This is where it all started. I was a summer intern at the Fenimore Art Museum in between semesters at the Cooperstown Graduate Program in Museum Studies, working on my Master's degree and searching for a niche in the museum world. I was tasked with the research and installation of a major exhibition of the American folk art collection. Heady stuff for a 23-year-old. I think I got the internship because I was the only applicant who had taken the folk art graduate course offered by our former director Louis C. Jones and his wife Aggie. Lucky for me, as it turned out to be the defining moment in my career.
One of my first assignments as an intern was to seek out and acquire an Otsego County folk painting that the director had heard existed. It was owned by a local woman whose mother had found it in an antiques shop along Route 20, just a few miles north of Cooperstown, sometime in the mid-20th century.
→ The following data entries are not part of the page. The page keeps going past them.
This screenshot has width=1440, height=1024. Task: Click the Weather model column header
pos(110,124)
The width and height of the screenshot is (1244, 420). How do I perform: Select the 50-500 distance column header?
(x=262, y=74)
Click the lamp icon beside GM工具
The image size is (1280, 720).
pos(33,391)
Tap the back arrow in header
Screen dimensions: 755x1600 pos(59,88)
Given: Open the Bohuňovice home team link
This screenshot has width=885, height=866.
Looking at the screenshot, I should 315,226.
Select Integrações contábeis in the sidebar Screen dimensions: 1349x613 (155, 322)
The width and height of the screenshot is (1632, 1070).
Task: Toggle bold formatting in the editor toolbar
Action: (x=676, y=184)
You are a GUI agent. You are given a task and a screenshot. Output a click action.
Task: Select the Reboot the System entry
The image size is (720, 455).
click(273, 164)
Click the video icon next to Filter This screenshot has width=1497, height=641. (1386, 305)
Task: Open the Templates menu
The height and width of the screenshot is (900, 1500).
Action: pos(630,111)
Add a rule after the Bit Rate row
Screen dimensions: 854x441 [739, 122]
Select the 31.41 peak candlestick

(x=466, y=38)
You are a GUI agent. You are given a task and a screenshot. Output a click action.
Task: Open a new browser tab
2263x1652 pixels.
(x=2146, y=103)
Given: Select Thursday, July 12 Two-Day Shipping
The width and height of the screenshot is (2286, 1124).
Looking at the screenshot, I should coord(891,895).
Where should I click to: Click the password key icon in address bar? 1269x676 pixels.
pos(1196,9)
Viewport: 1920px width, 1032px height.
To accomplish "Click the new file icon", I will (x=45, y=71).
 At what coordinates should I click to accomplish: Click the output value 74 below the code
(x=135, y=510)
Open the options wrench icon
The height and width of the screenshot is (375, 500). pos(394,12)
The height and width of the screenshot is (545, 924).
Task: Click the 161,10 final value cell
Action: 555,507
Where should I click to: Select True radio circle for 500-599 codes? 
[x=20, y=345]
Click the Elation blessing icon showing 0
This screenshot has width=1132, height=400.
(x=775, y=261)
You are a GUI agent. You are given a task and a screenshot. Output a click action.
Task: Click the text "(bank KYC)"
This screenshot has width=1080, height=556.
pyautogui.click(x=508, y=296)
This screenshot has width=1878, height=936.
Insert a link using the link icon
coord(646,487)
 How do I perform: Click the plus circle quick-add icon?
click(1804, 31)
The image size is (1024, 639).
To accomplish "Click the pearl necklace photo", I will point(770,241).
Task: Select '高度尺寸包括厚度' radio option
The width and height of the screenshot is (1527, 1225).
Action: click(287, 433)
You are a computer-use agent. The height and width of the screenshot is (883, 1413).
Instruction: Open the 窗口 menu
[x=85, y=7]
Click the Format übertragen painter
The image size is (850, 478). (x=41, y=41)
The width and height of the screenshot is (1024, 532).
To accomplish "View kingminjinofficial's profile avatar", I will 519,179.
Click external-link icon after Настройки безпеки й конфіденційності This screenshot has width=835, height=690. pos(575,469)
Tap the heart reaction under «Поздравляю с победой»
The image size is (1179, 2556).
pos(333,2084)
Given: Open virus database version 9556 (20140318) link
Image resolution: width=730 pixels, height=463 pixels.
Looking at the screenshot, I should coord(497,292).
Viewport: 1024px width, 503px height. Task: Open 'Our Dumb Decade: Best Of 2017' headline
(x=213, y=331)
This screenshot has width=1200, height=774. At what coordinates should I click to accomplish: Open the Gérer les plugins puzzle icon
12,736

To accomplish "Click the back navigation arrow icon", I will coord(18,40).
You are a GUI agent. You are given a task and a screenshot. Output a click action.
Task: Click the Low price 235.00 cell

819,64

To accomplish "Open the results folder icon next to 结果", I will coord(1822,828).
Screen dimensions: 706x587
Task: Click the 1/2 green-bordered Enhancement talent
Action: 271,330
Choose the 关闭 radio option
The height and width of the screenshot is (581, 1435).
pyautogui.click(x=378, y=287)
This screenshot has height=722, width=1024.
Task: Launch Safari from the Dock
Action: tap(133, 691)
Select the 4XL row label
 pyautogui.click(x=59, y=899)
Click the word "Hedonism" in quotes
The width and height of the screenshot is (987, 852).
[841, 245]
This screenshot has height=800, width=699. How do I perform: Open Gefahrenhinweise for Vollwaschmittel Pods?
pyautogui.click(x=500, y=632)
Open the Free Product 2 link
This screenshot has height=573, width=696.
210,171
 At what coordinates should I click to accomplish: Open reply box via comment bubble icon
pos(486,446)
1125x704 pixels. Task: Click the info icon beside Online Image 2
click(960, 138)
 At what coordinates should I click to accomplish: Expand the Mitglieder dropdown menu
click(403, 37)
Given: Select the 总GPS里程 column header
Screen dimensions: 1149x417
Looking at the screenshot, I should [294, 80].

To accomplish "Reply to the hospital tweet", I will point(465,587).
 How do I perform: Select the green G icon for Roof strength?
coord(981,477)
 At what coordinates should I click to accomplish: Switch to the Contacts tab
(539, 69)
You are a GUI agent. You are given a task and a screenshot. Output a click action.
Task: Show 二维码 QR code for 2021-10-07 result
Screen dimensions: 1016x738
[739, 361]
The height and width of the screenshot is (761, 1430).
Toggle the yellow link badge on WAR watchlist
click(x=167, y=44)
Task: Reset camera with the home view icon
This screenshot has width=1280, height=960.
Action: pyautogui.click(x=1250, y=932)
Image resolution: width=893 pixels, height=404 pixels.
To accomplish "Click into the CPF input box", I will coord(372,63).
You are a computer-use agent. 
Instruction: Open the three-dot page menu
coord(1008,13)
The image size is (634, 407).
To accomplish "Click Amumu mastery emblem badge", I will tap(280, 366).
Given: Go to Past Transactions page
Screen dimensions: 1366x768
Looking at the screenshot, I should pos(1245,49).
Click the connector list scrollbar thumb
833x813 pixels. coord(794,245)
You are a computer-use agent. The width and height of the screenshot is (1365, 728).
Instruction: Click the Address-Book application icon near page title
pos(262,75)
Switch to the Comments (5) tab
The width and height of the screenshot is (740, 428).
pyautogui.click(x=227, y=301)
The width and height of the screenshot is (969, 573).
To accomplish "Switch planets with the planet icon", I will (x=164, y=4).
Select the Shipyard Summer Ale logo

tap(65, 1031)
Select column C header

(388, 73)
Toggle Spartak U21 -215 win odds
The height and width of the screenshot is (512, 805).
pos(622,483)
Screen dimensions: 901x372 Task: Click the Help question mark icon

According to the information our director had, it was an oil on board, about 20" x 30" and depicted a local building.
When the museum's then-curator and I first got a look at the piece we were more than pleasantly surprised. For a simple painting on board, this work offers a lot. The late 18th-century saltbox clapboard structure with a log addition. Figures rowing, washing clothes in the lake or stream, walking across the lawn toward a horse, fishing. And the variety of animals: a cow, geese, a sheep, and a large pig.
My favorite detail is the tavern sign high up on the pole to the left of the building. I only wish it was legible. It seems likely that this piece depicts a local scene, although it would be difficult if not impossible to identify conclusively. It is also worth remembering that Route 20, where this was found, was once called the Great Western Turnpike, so this painting may have originated in New England and migrated westward as so many people and objects did in the early 19th century. We acquired the piece, of course (the mother had made her daughter promise to give it to us eventually) and gave it a place of honor in the new exhibition.
The tavern in the painting looks like a friendly and welcoming spot for any weary traveler making their way along that hilly route. But to me it represents the start of a nearly 30-year journey exploring the variegated world of American folk art, with each new valley more exciting than the last.